**What is being asked:**
Go through the data and retrieve each line that includes the string "section".

(Dataset excerpts)
..........

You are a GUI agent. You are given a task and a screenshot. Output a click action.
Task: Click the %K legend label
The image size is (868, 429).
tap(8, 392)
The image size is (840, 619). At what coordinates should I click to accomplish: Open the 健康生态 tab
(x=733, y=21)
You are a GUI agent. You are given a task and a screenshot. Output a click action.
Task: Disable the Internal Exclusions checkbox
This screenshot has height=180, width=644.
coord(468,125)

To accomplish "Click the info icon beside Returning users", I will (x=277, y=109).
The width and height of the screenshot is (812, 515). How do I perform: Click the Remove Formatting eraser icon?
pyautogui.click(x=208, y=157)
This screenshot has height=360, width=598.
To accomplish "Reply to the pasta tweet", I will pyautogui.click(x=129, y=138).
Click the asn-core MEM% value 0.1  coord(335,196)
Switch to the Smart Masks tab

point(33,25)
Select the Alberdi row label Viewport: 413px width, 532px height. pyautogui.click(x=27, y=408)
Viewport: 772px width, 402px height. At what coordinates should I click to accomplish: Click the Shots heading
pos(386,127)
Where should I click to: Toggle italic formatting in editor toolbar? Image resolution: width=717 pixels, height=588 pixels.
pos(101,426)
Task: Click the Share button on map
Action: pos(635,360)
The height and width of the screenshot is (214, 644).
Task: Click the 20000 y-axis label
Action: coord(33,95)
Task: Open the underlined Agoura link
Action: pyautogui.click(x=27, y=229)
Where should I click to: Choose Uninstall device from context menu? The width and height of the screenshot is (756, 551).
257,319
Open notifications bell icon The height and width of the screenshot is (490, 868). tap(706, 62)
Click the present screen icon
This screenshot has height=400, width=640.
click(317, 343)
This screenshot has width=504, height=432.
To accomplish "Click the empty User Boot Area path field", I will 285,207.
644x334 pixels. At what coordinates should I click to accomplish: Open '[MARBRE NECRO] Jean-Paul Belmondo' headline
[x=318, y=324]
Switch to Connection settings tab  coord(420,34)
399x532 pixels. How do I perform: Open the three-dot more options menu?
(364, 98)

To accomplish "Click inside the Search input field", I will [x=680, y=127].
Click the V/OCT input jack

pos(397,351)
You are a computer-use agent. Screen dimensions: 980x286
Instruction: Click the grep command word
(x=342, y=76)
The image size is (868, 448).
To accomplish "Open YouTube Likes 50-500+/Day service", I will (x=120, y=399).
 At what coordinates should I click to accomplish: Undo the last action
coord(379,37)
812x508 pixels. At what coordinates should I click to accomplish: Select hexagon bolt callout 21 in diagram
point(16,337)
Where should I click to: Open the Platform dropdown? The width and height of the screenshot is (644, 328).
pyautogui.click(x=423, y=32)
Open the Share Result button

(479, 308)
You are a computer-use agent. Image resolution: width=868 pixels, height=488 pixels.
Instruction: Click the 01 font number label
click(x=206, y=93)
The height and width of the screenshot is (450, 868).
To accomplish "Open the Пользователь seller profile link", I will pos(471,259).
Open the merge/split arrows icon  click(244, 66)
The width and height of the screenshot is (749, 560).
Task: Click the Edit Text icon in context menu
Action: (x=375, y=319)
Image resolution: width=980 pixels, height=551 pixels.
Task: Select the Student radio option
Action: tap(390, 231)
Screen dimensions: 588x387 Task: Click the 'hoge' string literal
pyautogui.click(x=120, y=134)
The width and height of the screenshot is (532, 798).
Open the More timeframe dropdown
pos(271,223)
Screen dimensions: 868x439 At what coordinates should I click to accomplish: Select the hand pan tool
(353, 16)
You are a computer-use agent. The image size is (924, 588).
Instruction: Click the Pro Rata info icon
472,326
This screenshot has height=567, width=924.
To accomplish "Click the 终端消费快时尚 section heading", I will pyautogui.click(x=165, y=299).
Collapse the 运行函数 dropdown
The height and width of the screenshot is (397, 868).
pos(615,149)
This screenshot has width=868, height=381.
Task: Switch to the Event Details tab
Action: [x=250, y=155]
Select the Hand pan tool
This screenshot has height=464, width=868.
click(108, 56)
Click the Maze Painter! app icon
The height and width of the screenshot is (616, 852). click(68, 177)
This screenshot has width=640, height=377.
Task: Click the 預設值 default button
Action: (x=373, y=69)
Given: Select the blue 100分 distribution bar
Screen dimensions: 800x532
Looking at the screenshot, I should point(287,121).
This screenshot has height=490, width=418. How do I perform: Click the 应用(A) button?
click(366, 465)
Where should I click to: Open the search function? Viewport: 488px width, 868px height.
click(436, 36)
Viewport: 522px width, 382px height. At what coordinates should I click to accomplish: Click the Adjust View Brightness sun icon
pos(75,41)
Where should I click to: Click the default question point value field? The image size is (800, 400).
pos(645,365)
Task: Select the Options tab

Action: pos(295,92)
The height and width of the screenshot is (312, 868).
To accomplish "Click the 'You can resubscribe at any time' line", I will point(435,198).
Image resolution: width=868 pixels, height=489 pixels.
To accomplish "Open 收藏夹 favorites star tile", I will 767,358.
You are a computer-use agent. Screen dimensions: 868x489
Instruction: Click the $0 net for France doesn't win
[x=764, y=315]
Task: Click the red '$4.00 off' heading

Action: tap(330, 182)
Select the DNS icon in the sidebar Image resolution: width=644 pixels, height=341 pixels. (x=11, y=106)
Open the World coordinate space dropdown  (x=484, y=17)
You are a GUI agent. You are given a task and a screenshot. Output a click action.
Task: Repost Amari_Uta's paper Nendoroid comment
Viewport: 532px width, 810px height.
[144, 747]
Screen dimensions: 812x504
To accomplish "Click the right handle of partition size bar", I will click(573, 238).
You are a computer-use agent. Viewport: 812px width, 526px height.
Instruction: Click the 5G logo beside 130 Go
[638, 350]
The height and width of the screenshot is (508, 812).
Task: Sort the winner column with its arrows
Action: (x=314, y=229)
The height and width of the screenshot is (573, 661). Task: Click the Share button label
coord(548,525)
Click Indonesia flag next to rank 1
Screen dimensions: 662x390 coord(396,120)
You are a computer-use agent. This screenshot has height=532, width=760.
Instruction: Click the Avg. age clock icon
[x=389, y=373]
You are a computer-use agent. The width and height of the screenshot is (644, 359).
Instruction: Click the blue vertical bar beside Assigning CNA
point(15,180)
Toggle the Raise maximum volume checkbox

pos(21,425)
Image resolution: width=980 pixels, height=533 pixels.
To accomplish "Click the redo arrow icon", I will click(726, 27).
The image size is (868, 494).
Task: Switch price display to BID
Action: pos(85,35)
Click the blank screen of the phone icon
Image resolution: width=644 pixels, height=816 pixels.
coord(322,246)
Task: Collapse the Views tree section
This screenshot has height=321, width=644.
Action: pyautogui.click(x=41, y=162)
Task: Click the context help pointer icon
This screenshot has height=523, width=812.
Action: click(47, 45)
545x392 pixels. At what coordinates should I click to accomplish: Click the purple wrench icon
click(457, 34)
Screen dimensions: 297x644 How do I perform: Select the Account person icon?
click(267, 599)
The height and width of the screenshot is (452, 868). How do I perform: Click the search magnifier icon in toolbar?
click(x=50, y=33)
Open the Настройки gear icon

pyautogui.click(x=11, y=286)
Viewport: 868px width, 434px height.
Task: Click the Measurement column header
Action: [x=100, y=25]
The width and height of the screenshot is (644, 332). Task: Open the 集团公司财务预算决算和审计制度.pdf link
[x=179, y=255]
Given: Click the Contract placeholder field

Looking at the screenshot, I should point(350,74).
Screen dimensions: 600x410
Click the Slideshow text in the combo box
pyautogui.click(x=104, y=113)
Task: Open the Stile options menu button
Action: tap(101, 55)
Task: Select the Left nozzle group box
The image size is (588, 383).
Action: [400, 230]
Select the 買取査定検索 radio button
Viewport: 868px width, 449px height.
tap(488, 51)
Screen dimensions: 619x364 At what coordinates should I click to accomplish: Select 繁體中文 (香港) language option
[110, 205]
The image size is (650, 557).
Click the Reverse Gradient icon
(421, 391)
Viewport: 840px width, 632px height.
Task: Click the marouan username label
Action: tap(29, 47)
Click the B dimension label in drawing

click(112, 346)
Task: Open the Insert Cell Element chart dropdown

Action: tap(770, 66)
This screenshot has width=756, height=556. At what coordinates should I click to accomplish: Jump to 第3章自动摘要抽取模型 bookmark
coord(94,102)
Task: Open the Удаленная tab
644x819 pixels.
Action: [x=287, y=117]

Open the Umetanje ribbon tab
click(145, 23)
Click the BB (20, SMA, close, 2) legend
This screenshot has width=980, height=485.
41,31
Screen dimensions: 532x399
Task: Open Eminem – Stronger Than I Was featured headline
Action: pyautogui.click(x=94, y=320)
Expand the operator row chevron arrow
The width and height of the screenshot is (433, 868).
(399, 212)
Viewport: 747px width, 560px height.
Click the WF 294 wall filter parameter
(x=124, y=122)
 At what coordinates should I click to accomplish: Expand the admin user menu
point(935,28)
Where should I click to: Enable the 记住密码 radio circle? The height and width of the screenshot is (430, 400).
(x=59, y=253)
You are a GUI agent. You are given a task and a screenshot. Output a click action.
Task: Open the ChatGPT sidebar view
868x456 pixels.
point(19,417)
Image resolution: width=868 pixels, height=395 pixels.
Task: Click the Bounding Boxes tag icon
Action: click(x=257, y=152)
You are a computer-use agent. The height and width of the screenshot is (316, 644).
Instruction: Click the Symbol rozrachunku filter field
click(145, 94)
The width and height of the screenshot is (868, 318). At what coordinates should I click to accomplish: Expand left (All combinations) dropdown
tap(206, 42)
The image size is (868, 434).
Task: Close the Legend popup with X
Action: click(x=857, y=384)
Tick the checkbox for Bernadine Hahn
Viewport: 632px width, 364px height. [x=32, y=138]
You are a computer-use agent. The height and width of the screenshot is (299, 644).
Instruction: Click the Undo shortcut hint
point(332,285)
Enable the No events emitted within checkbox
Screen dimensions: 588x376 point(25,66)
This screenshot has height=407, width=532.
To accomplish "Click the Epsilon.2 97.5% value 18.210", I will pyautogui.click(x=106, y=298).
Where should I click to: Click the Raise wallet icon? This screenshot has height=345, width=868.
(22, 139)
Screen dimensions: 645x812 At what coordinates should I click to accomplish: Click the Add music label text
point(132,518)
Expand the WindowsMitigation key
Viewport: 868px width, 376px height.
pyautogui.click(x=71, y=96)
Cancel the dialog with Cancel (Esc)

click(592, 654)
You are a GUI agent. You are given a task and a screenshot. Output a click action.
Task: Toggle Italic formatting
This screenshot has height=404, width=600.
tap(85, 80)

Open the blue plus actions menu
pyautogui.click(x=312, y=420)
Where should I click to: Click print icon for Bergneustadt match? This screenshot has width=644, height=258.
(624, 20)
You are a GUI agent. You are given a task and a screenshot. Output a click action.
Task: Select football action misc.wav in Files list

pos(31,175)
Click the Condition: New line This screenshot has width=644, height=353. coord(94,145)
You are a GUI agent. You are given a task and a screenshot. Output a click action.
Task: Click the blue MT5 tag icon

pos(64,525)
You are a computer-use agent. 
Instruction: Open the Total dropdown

..........

**Written answer:**
To accomplish "Click the 终端消费快时尚 section heading", I will pyautogui.click(x=165, y=299).
Task: Collapse the Views tree section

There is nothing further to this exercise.